Фило и Мате переглянулись. Им вспомнились странные слова Фибоначчи, сказанные там, у ямы. Так это была не шутка! Он и в самом деле называет себя дурачком! Но зачем? Зачем он это делает? Для чего повторяет мнение невежественных обывателей, которые не в состоянии отличить настоящего ученого от какого-нибудь шарлатана?

Фибоначчи растроганно кашлянул. Они так горячо спрашивают… Но что еще ему остается? Протестовать? Спорить? Драться? С кем? Неужели они не видят, что это дети, темные, неразумные дети! Не лучше ли притвориться, будто окрестил себя дурачком сам? Впрочем… чаще все-таки он называет себя Фибоначчи-притворщиком. Это прозвище ближе к истине. Он так и подписывается: Фибоначчи-биголло,[34]Фибоначчи-биголозио…

Леонардо говорил сбивчиво, но в словах его было столько доброты, столько мудрого благородства, что Мате стало стыдно за свою недавнюю вспышку.

«Бедный Фибоначчи, — подумал он, — и угораздило его родиться на несколько столетий раньше, чем следовало! В сущности, он здесь такой же диковинный гость, как я и Фило, с той разницей, что мы в любую минуту можем вернуться в свое двадцатое столетие, а он обречен оставаться тут, навсегда прикованный к чужому, темному веку. Как Прометей к скале…»

Мате чуть не заплакал, представив себе Фибоначчи, прикованного к мрачному утесу тяжелой нагрудной цепью. Но в это время Леонардо заговорил о своей подписи, и забывчивый коллекционер с ужасом вспомнил, что так и не получил долгожданного автографа.

Он торопливо вытащил из кармана блокнот, шариковую ручку и срывающимся голосом попросил мессера Леонардо написать ему что-нибудь на память.

Фибоначчи задумчиво повертел перед глазами голубую пластмассовую палочку, потом перевел испытующий взгляд на ее хозяина…

«Ну вот! — с беспокойством подумал Фило. — Этот неосторожный Мате опять все испортил. Сейчас начнутся вопросы и…»

Он понапрасну тревожился: вопросов не последовало. Фибоначчи написал несколько строк и отдал блокнот обратно.

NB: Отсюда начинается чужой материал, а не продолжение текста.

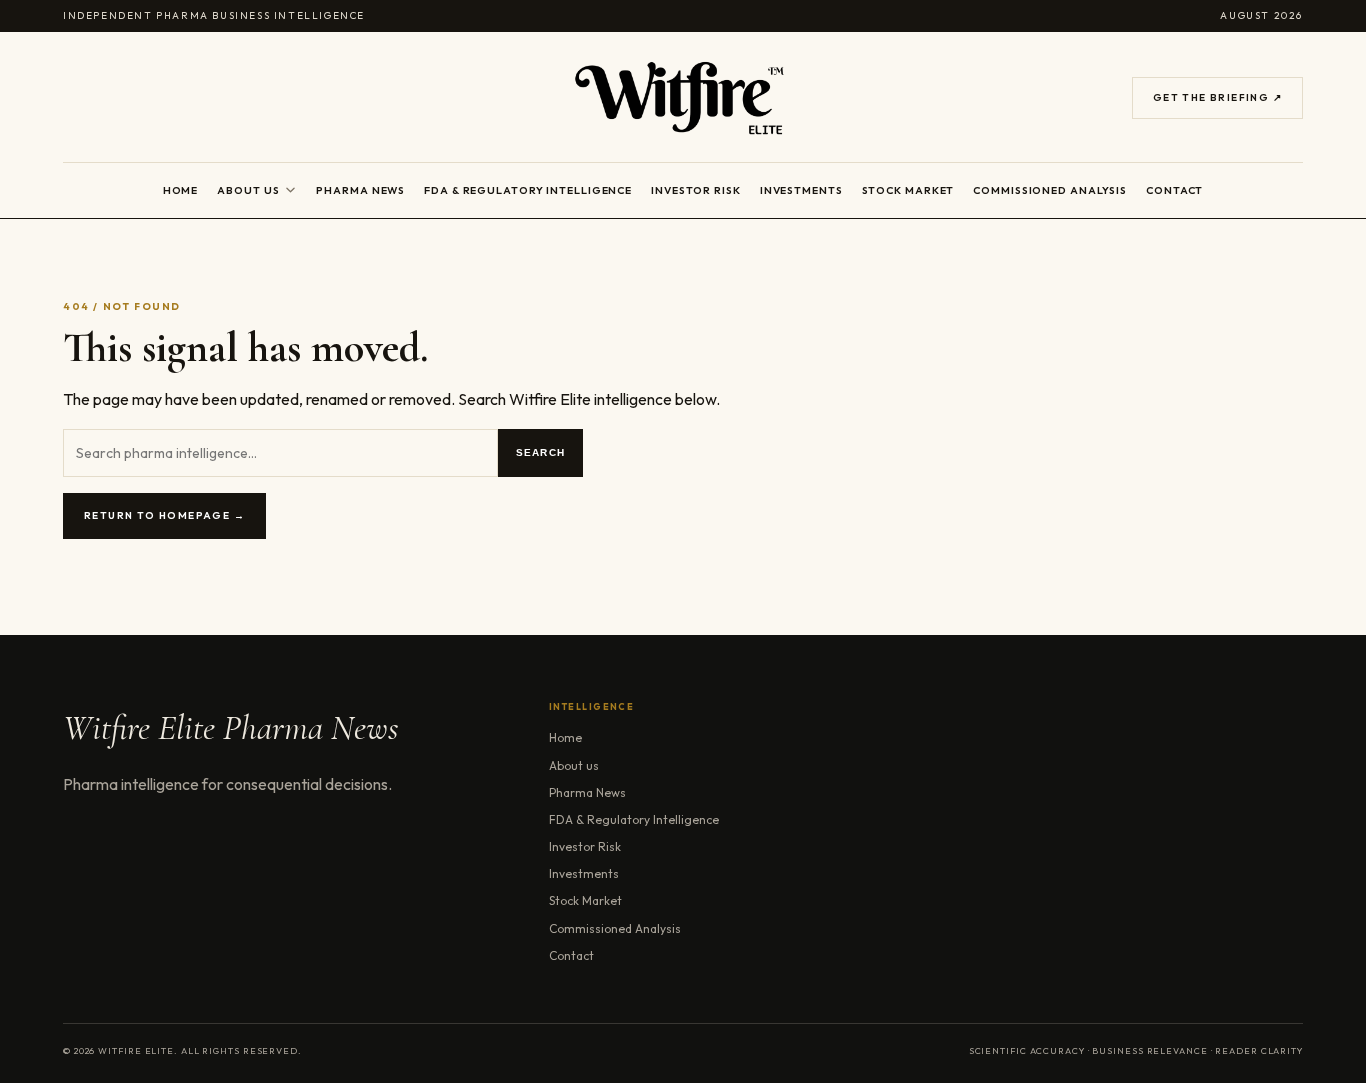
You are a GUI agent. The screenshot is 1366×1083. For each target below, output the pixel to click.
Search (540, 452)
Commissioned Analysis (1050, 190)
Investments (801, 190)
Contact (1174, 190)
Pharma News (360, 190)
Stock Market (908, 190)
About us (248, 190)
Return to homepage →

Мате себя не помнил от радости. Он уже собирался разразиться благодарственной речью, но услышать ее мессеру Леонардо так и не пришлось. Бушующий по соседству карнавал в одно мгновение заполонил улицу, оттеснил их друг от друга и разлучил навсегда…

Долго, дотемна, блуждали Фило и Мате по городу, разыскивая дом Фибоначчи. Тщетно! Тот как сквозь землю провалился.

Окончательно измаявшись, они присели на ступеньки какой-то церквушки, и тут только Мате вспомнил, что так и не успел спросить у мессера Леонардо ни о геометрических задачах, ни о кубическом уравнении. Отчаянию его не было границ.

Успокаивая безутешного товарища, Фило истощил все доводы и в конце концов рассердился.

— Как вам не стыдно! — кипятился он. — Какое у вас право роптать на судьбу? Ведь вы все-таки получили автограф, не то что я…

Вдруг он остановился и прислушался. Невдалеке послышалась знакомая песенка о дураках.

— Жонглер! — тотчас узнал Фило. — Это его голос. Ну, теперь он от меня не уйдет!

Темная стена противоположного дома осветилась пляшущим розовым светом, и вскоре из-за угла вынырнула стройная фигурка с зажженным факелом над головой. Фило подошел к гимнасту и вступил с ним в переговоры.

— Ну что? — спросил Мате, когда спутник его вернулся на прежнее место, а юный комедиант, раскланявшись, двинулся дальше.

— Все хорошо, прекрасная маркиза, — загробным голосом доложил Фило, — за исключением пустяка: он не умеет писать.

— Кажется, это не слишком его огорчает, — сказал Мате.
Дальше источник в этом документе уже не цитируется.